We are created for good works as the Apostle Paul reveals, it is precisely these good works which the Rich Man failed in every regard to execute during his life. One may, in a state of delusion say, ‘I am saved,’ or think themselves guaranteed a place in paradise based upon mere words, but let us take great care to never fall into this demonic snare so popularly espoused, especially these days. This heresy of instant salvation regardless of works, is not a new heresy, nonetheless it is one to strongly oppose. It is imperative that we live a life of faith in Christ, in His Holy Church, that we actively participate fully in the liturgical and sacramental life of the Church, to be filled by His Word, and Holy Scripture, to absorb and study the lives of the Saints, and to live according to His commandments and example. Included in this, is to offer good works, the good works we were created for, remembering from the Gospel of Matthew, “Then the righteous will answer Him, saying, ‘Lord, when did we see You hungry and feed You, or thirsty and give You drink? When did we see You a stranger and take You in, or naked and clothe You? Or when did we see You sick, or in prison, and come to You?’ And the King will answer and say to them, ‘Assuredly, I say to you, inasmuch as you did it to one of the least of these My brethren, you did it to Me.’

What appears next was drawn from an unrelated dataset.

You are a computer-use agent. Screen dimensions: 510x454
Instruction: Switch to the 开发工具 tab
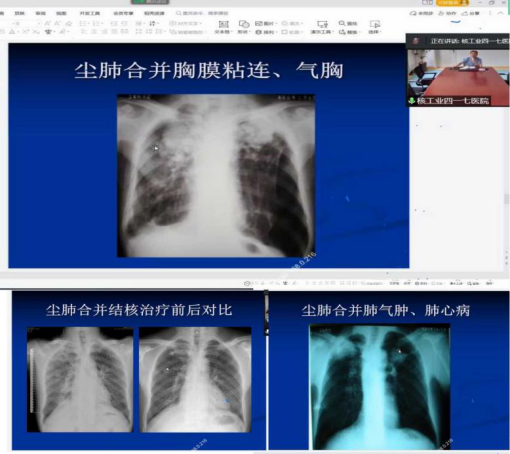[x=89, y=13]
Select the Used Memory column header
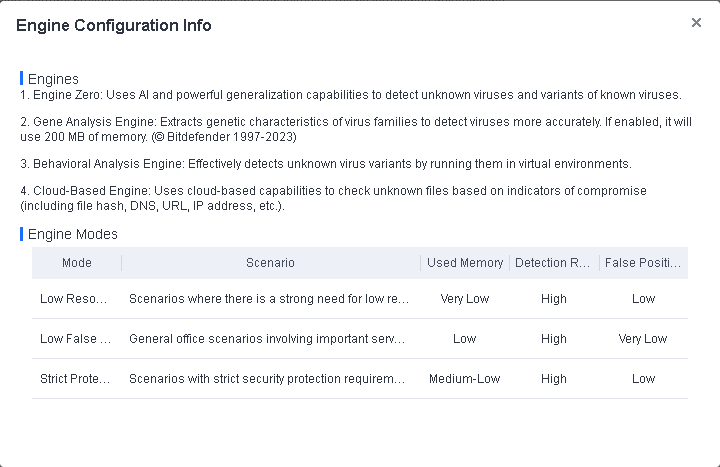The height and width of the screenshot is (467, 720). [465, 263]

Without our Lord we can do nothing, yet with Him our true help, nothing is impossible. “If you can believe, all things are possible to him who believes,” Mark 9:23. Let us follow in the awesome example of our Lord, and may He grant us His patience, love and compassion, so that each of us may go forth and accomplish the good works for which we are created. Let us soberly reflect upon the situation of the Rich Man in the Gospel passage and may we never be so bold and selfish as to ignore the suffering of others. There are more Lazarus’ about then we care to realize, may our Lord illumine us as to how best to serve and embrace each one, always and forever, amen.